Journalism will never subdue its unruly temptation to turn the world into a soap opera. When motives are mixed, we want to unmix them. When the truth lies in shadows, we want to flip a switch. If the reason why can’t be told in 800 words, maybe it’s the wrong reason. And when searching for answers, the human heart is always a more entertaining source than dusty law books.

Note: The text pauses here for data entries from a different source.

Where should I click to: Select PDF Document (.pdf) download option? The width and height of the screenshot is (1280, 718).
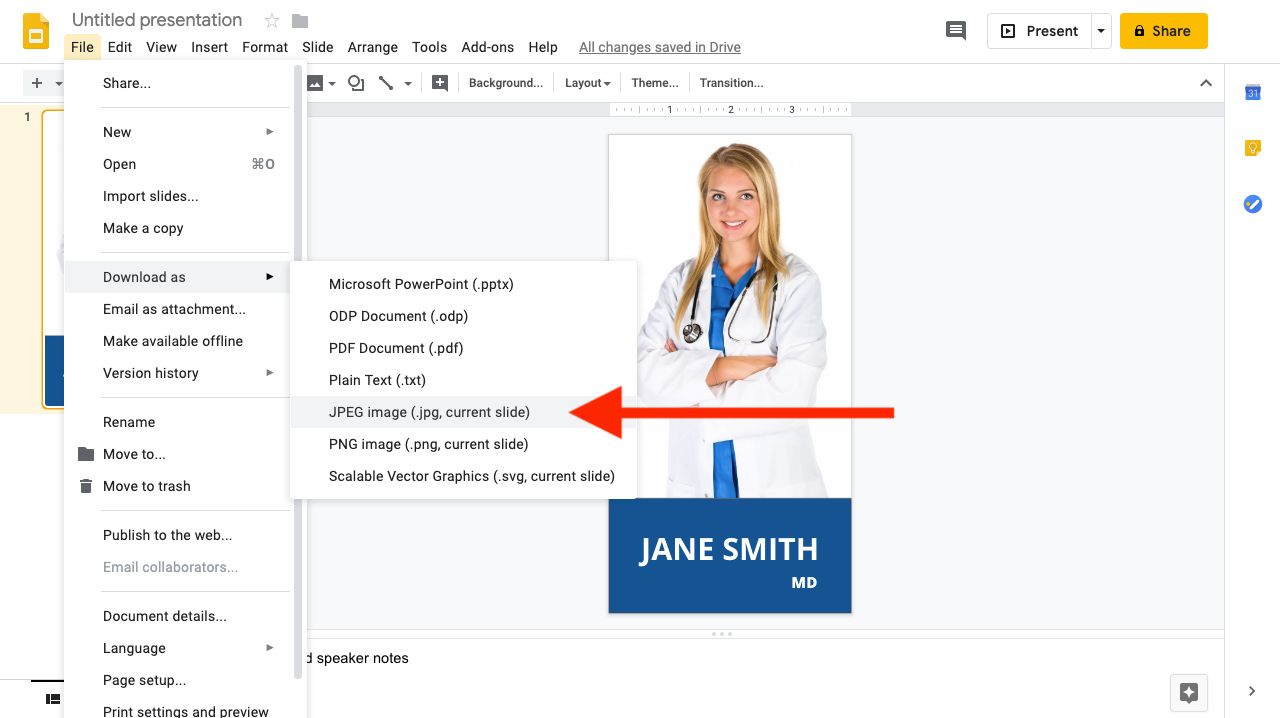(x=396, y=348)
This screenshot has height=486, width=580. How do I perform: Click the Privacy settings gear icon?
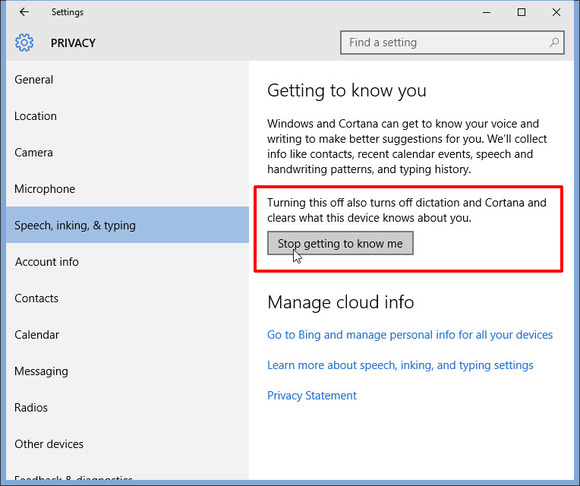(24, 43)
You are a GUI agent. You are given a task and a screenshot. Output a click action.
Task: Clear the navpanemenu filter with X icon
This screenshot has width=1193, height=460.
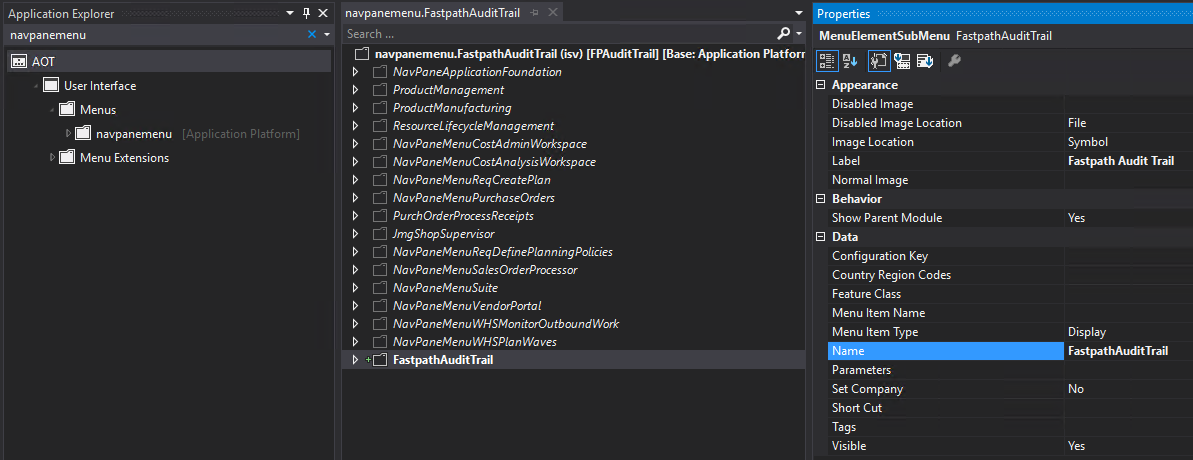tap(312, 34)
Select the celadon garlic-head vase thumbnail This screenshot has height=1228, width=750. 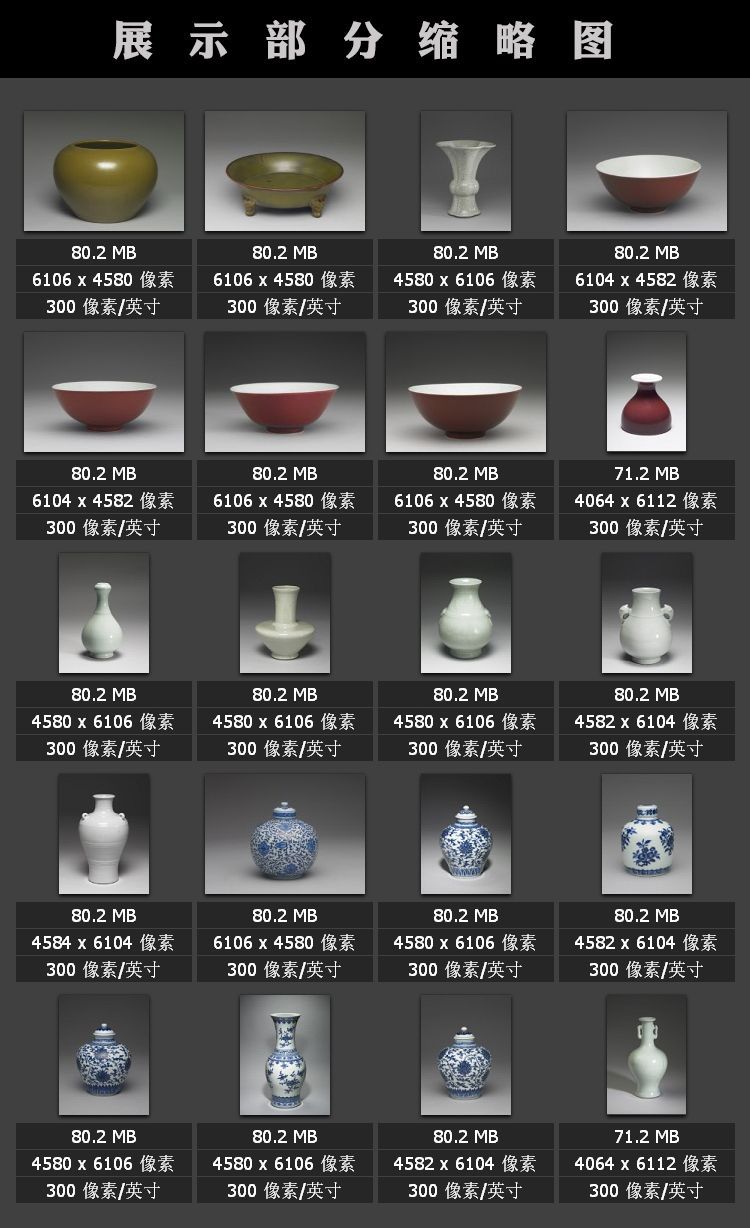pyautogui.click(x=103, y=613)
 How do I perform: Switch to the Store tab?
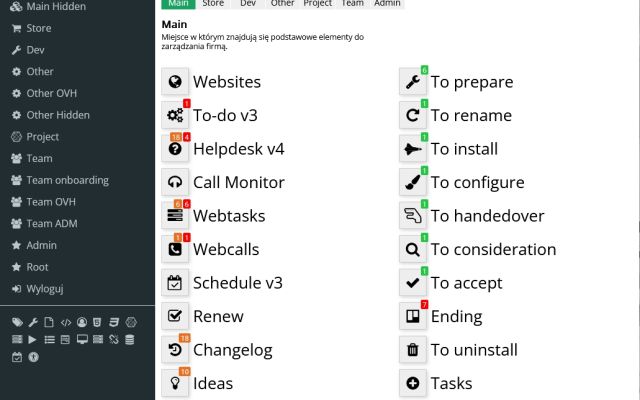[212, 4]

Just last week, ten years later, Royko’s successor at the Tribune, John Kass, ripped the idea of hate crimes for a different reason. “When I think of hate crimes that are not considered hate crimes under the law,” Kass’s June 13 column began, “I think of Ionya Feldman, the old shoemaker.” Kass then told the story of a rabbi’s son from Kiev who was beaten to death by a black man. Echoing Royko, he asserted, “Hate crimes and the lack of hate-crime status depend on the politics of the day,” and he implicated the media in what struck him as fundamental unfairness. “Why journalists play down black-on-white crime would take more than a few columns to answer,” he wrote. “We don’t want to give comfort to white racists. It also may have something to do with our politics. . . . Mostly we’re of a certain class and tone: white and college-educated, politically liberal, holding an abiding (and terribly mistaken) faith in government regulation to engineer social outcomes.”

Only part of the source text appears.